This studio has large arched windows and is stationed in a landmarked 1890-1891 mansion by Charles Pierrepont Henry Gilbert, a somewhat storied architect of turn-of-the-century New York. Located at 129 Joralemon Street, it’s on the second floor and in a prime location in Brooklyn Heights.
It’s roughly 300 square feet, so don’t expect a lot of space. It has two closets — one for coats in the small entry, another near the bathroom — and an original fireplace mantle.
The bathroom is not shown, but it looks to be decently sized on the floor plan. Parquet floors can be found in the main space and the kitchen, slightly recessed in the wall, has cabinets both above and below but lacks significant counter space.
This one was built for the real estate developer and financier Daniel Chauncey, according to a write-up by Brownstoner’s Suzanne Spellen. The house was already divided into 14 units and two furnished rooms by 1946 according to its Certificate of Occupancy, probably to accommodate some of the 15.7 million veterans returning from World War II.
According to the Landmarks Preservation Commission’s map, the building is Eclectic/Diverse and Romanesque Revival, and we described it as Queen Anne. It really is all of the above, with an eclectic mix of details: a sharply angled bay on one side, terracotta dragons, grandiose doors with show-offy wrought iron hardware and a columned balcony that seems to demand formal proclamations followed by a tumbling routine.

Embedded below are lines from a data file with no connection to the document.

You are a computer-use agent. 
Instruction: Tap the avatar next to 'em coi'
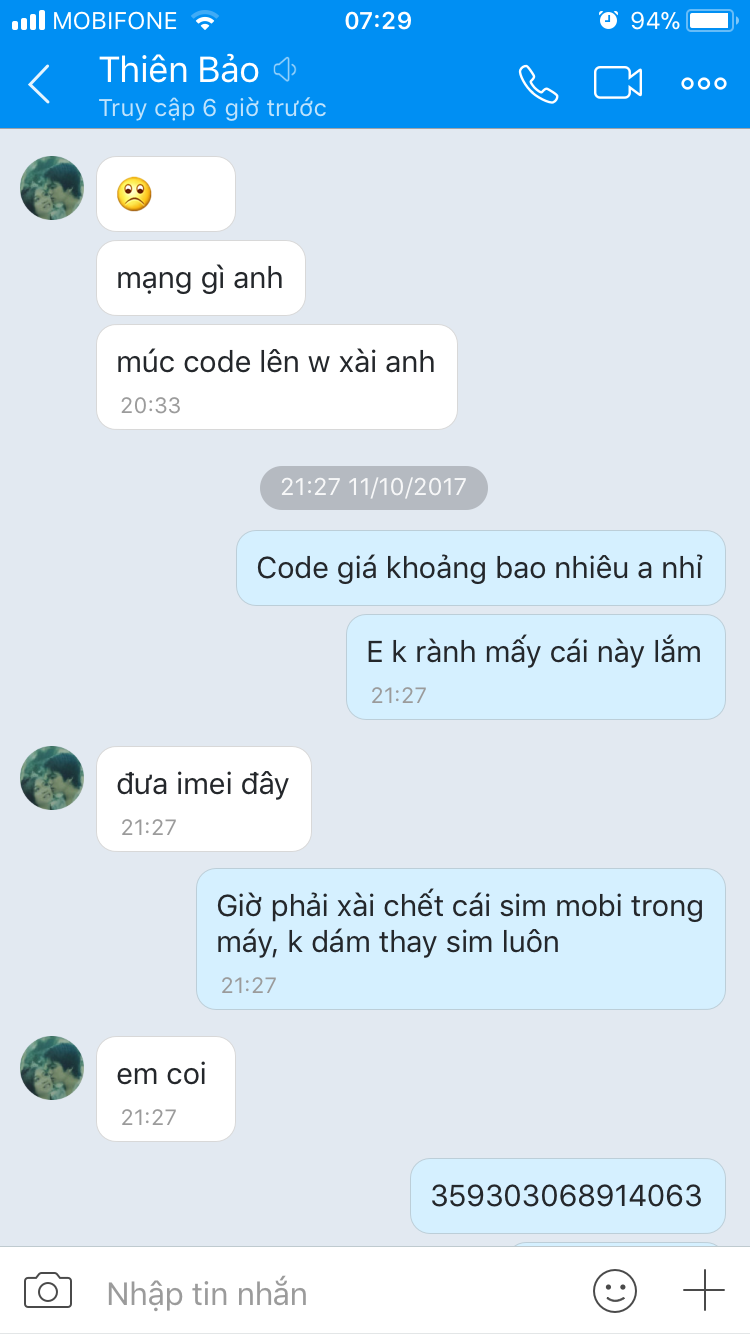tap(52, 1068)
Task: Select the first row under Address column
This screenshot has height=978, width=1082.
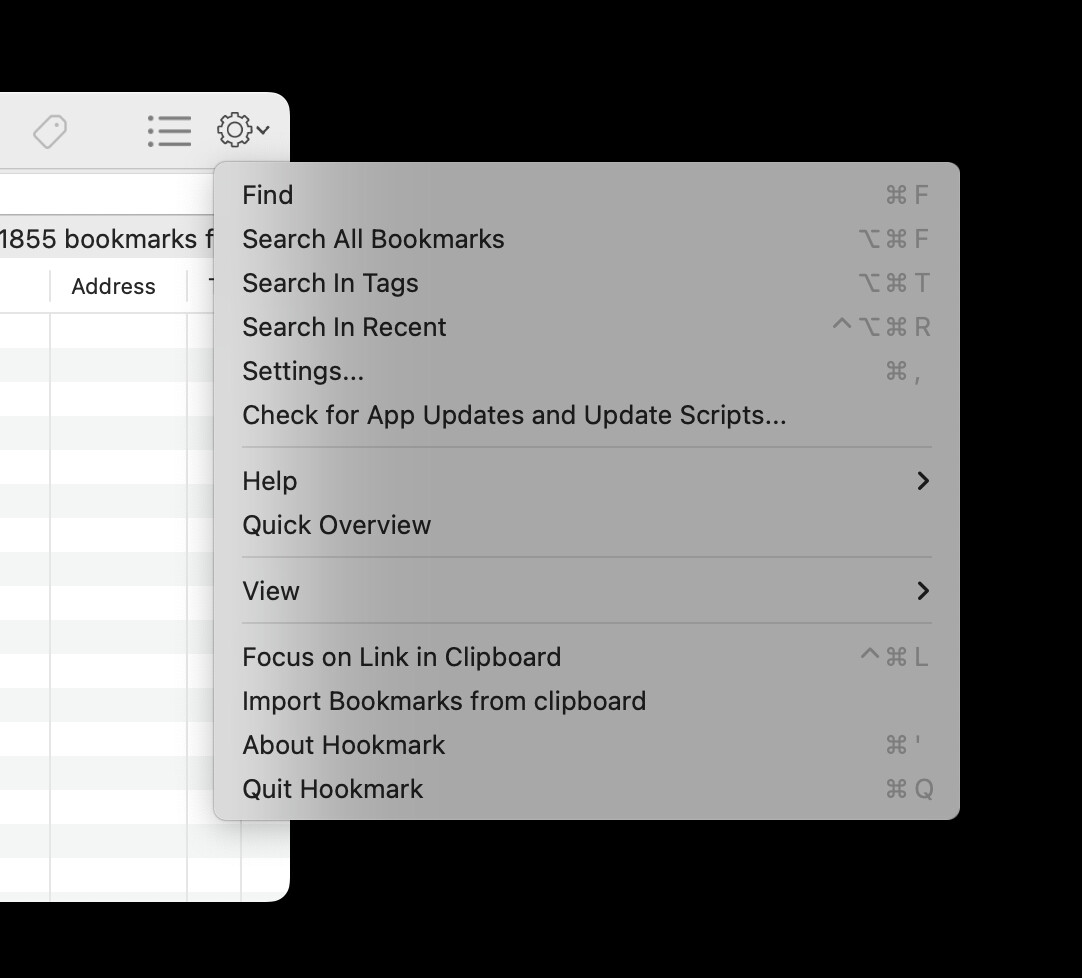Action: click(118, 331)
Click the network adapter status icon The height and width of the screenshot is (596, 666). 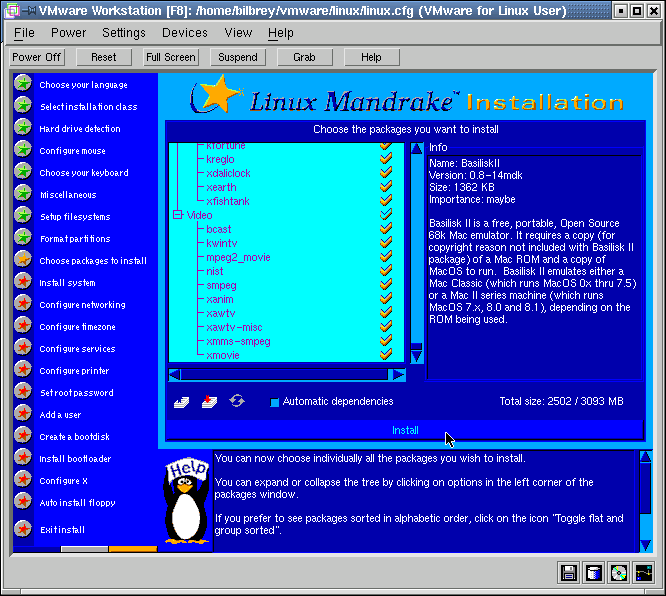point(644,573)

Real estate ads from the time after its conversion for multiple dwelling indicates prices ranging from $13 a week for a large studio for a “business couple” in 1948 to $115 for three rooms in 1949 and $103 a month for 2.5 rooms.
The exterior apparently served as a stand-in for a post office for the TV Special “A Muppets Christmas: Letters to Santa.”
Brian Lehner of Brown Harris Stevens has the listing, which is asking $1,900 a month. A place to lay your head until you can afford something bigger?